* start SOURCE MATERIAL *

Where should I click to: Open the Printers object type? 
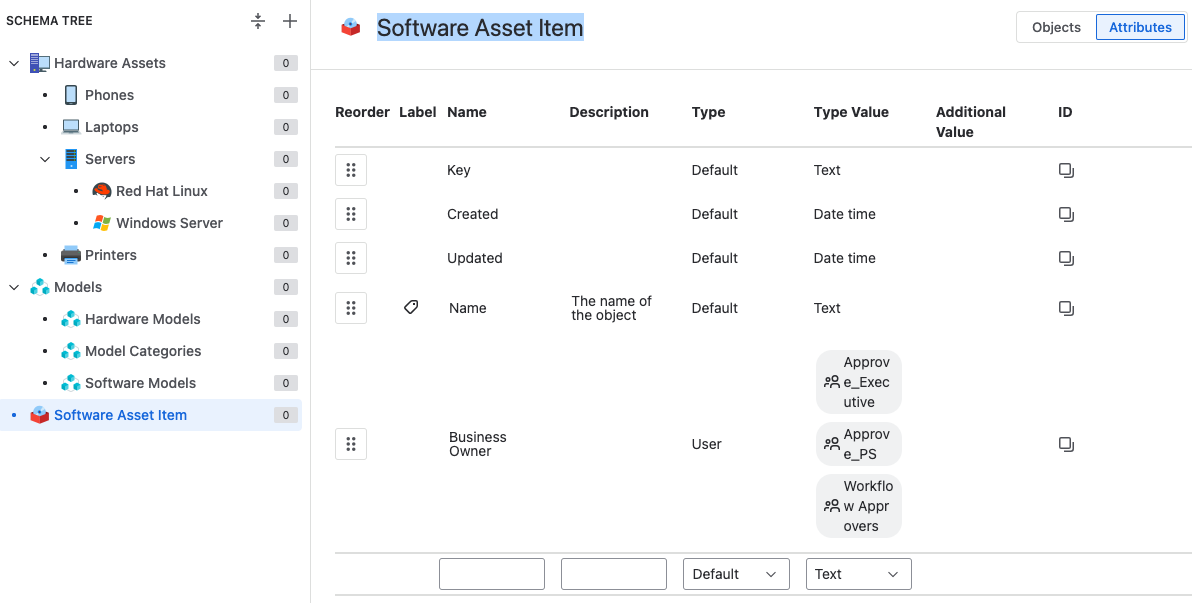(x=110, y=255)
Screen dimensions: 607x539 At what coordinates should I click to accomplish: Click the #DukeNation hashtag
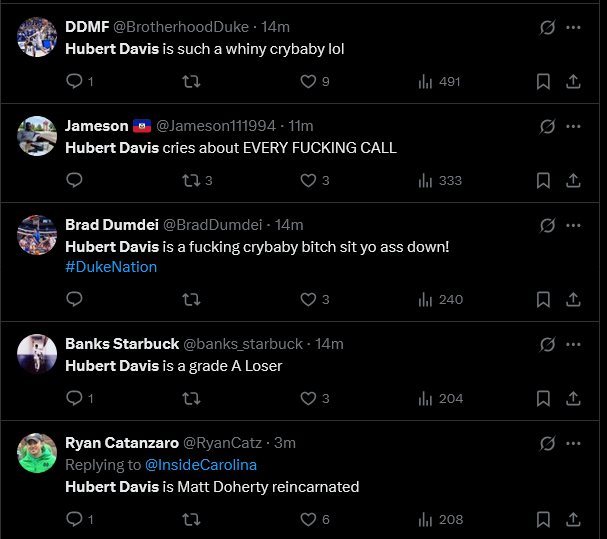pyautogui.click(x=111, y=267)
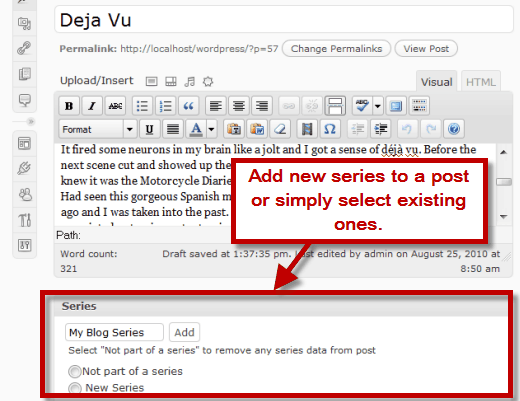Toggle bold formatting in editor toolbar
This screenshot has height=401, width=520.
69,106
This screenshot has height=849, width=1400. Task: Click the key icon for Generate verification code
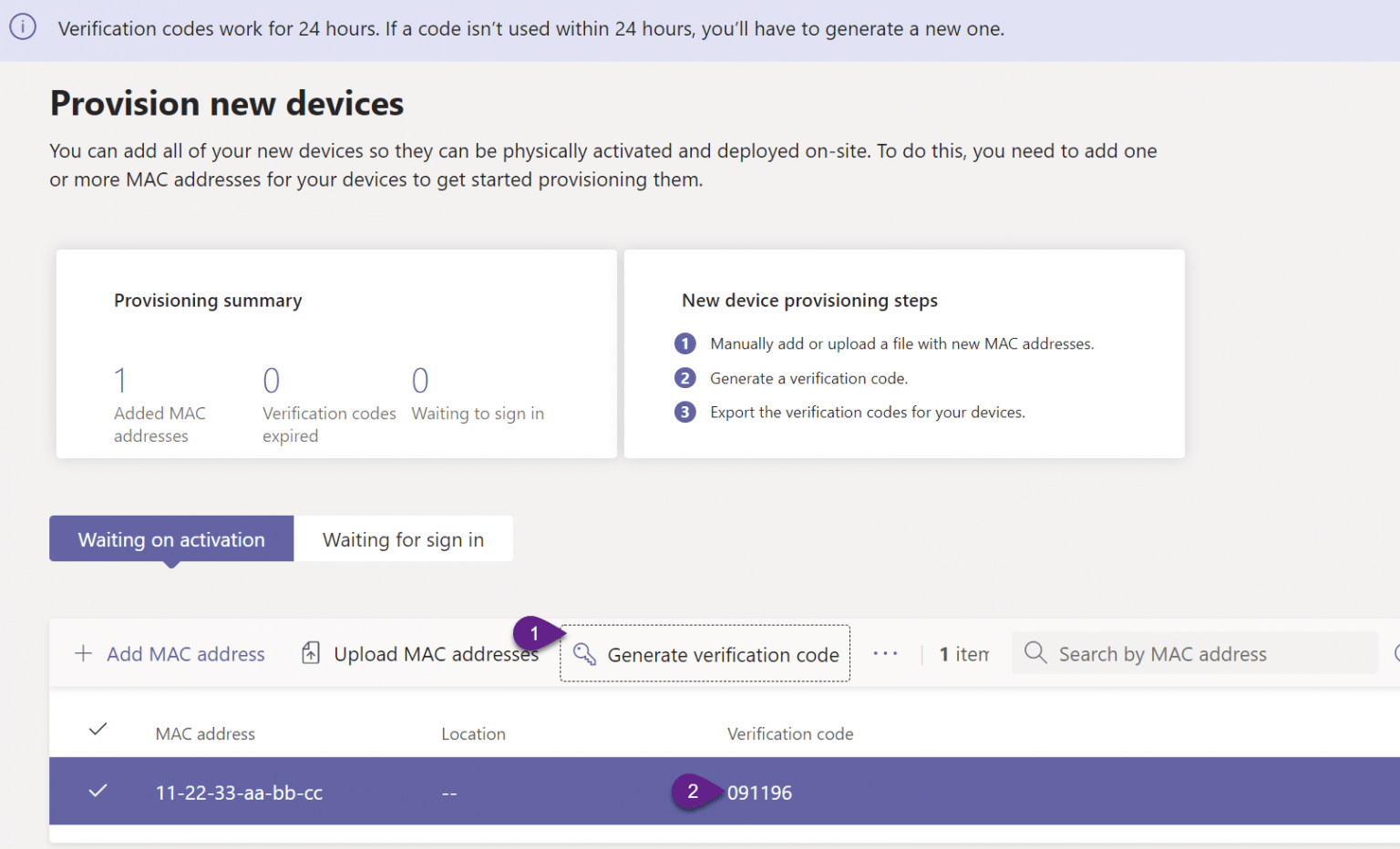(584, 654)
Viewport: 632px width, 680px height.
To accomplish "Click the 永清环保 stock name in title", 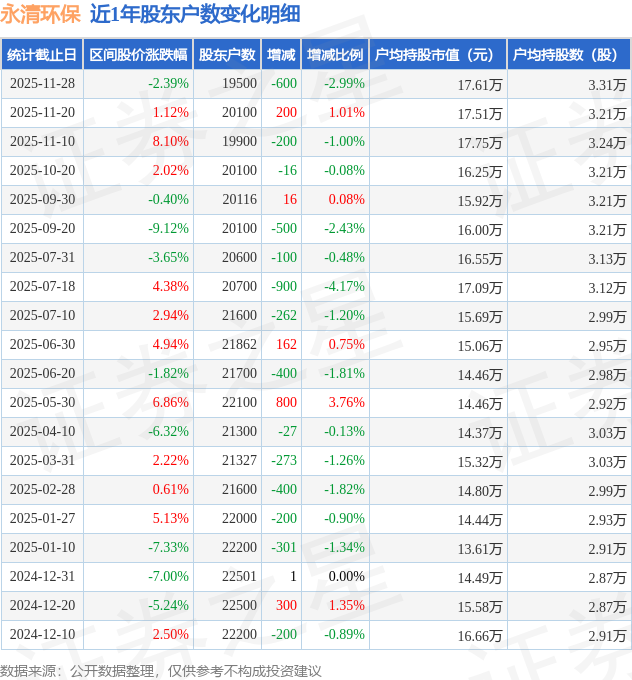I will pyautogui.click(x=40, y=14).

* end SOURCE MATERIAL *
* start SOURCE MATERIAL *

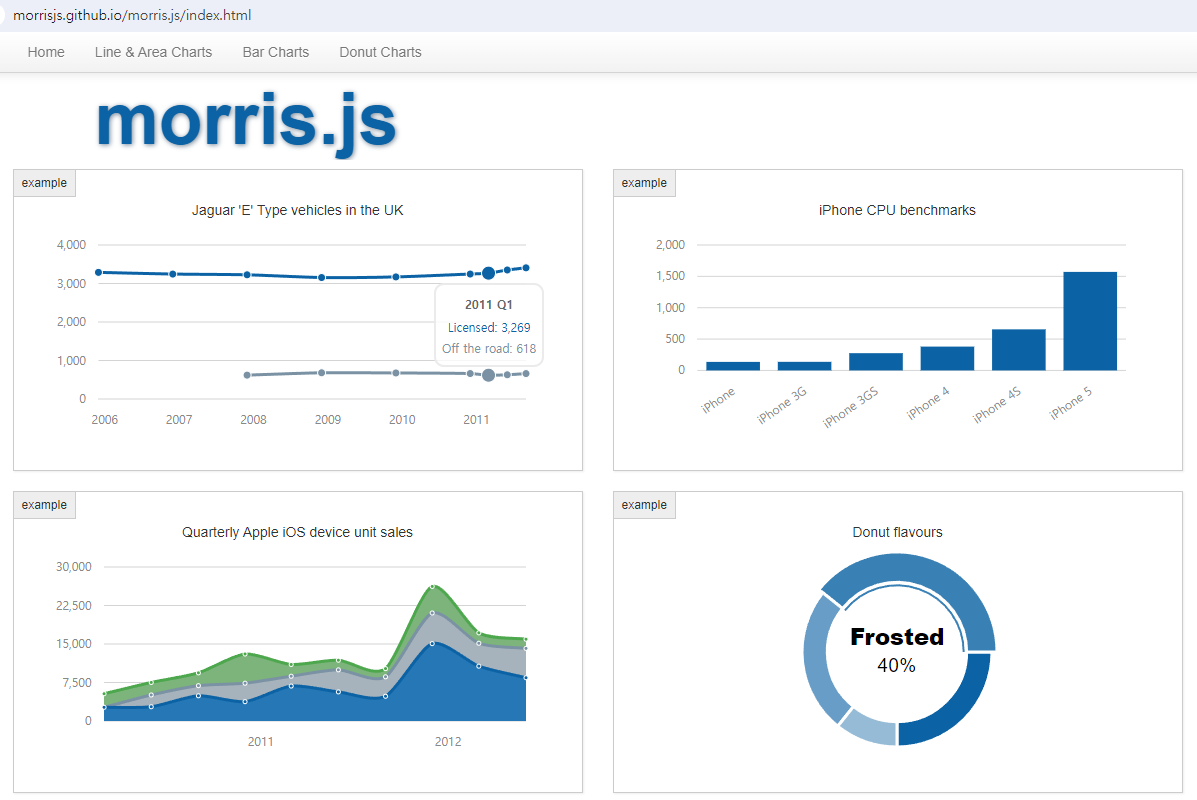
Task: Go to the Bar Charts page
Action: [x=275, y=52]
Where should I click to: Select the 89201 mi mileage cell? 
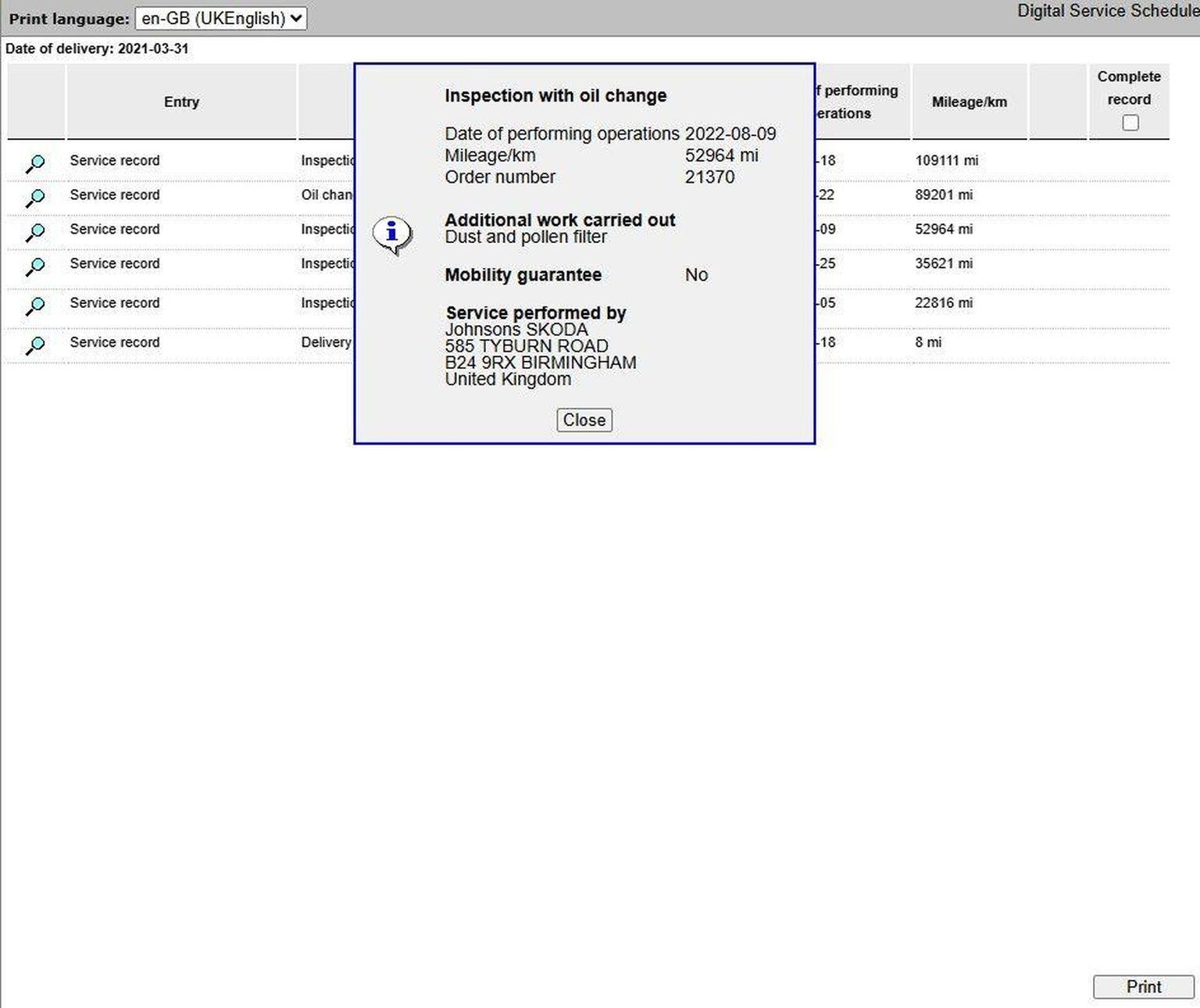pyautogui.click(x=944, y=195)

* end SOURCE MATERIAL *
* start SOURCE MATERIAL *

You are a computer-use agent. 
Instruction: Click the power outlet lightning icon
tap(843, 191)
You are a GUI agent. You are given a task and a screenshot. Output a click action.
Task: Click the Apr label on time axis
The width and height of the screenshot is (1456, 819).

* end SOURCE MATERIAL *

Give the items again, starting with the line that contains "You are a GUI" and going on through the line that contains "The width and", and substitute "May label" for "Apr label" with everything else left as it is.

You are a GUI agent. You are given a task and a screenshot. Output a click action.
Task: Click the May label on time axis
The width and height of the screenshot is (1456, 819).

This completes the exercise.